-- Opening Marker --

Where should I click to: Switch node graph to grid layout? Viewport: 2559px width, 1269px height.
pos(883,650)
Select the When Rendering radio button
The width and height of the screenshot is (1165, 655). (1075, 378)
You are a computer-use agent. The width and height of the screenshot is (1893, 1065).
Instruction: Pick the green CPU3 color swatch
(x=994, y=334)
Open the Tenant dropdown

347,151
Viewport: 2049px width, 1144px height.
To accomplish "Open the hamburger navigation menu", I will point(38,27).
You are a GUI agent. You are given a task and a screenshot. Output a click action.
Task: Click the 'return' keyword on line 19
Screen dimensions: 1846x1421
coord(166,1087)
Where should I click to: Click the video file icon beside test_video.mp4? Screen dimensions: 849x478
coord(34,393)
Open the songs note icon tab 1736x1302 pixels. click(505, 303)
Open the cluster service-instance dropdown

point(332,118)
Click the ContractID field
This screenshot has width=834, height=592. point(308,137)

-- Closing Marker --

▸ Exercise instructions: Each line of the listing should be echoed back exactly.

▸ Exercise output:
Where should I click to: Switch node graph to grid layout? Viewport: 2559px width, 1269px height.
pos(883,650)
Select the When Rendering radio button
The width and height of the screenshot is (1165, 655). (1075, 378)
You are a computer-use agent. The width and height of the screenshot is (1893, 1065).
Instruction: Pick the green CPU3 color swatch
(x=994, y=334)
Open the Tenant dropdown

347,151
Viewport: 2049px width, 1144px height.
To accomplish "Open the hamburger navigation menu", I will point(38,27).
You are a GUI agent. You are given a task and a screenshot. Output a click action.
Task: Click the 'return' keyword on line 19
Screen dimensions: 1846x1421
coord(166,1087)
Where should I click to: Click the video file icon beside test_video.mp4? Screen dimensions: 849x478
coord(34,393)
Open the songs note icon tab 1736x1302 pixels. click(505, 303)
Open the cluster service-instance dropdown

point(332,118)
Click the ContractID field
This screenshot has width=834, height=592. point(308,137)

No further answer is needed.